Der Präsident des Wirtschafts- und Sozialausschusses

Tom JENKINS

() Die Verteilung der Transporte auf die verschiedenen Transportmodi wie Straße, Schiene, Wasser usw.

() Seite ii, Zusammenfassung Punkt 6, vorletzter Satz. Der Ausschuß stellt fest, daß das Kommissionsdokument nicht in allen sprachlichen Fassungen übereinstimmt.

() Seite 8, Punkt 2.5, "Die wichtigsten externen Effekte des Verkehrs", 4. Abschnitt, letzter Satz.

() Seite 57, Punkt 9.2, "Die nächsten Schritte ", 1. Abschnitt, erster Satz.

() TEN: transeuropäische Verkehrsnetze.

() ABl. Nr. C 39 vom 12. 2. 1996, S. 43.

() ABl. Nr. C 18 vom 22. 1. 1996, S. 27.

() ABl. Nr. C 397 vom 31. 12. 1994, S. 23.
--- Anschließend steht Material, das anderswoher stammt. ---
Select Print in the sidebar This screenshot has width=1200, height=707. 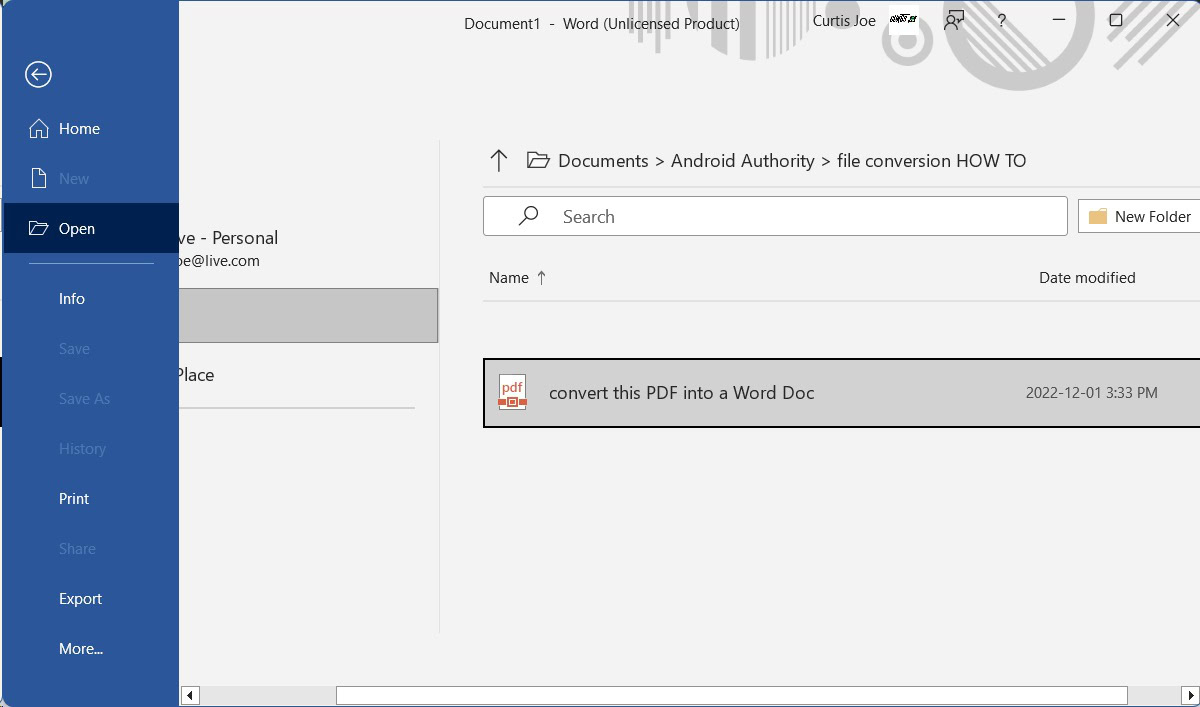(x=74, y=499)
() ABl. Nr. C 313 vom 30. 11. 1992, S. 43.

() Entstehende Beeinträchtigungen Dritter, beispielsweise durch Luftbelastung und Lärm, werden in den entsprechenden Kostenkategorien berücksichtigt.

() Jede Person ist sich bewußt, daß mit der Fahrt in einem Verkehrsmittel das Risiko eines Unfalles verbunden ist. Entschließt sie sich dennoch loszufahren, so bewertet sie den Nutzen der Fahrt größer als das eingegangene Risiko. Das Risiko dieser Person, selbst einen Unfall zu erleiden, ist demnach als bereits internalisiert zu betrachten. Nicht internalisiert ist aber das zusätzliche Risiko, dem andere Verkehrsteilnehmer und Mitfahrer durch die Fahrt ausgesetzt werden, volkswirtschaftliche Verluste für die Gesellschaft in Form von entgangener Arbeitskraft der Unfallopfer (abzüglich der Einsparungen durch die Nichtinanspruchnahme von Ressourcen) sowie ggf. Leid von Angehörigen und Freunden, Leidensaversion und die Bewertung von Lebensfreude.

() ABl. Nr. C 212 vom 22. 7. 1996, S. 77.

() ABl. Nr. C 18 vom 22. 1. 1996, S. 32.

() Personenbeförderung: 80 % aller Beförderungen im Kraftverkehr, 75 % über eine Entfernung von unter 10 km;

Güterbeförderung: 70 % aller Beförderungen im Kraftverkehr, 66 % über eine Entfernung von unter 50 km.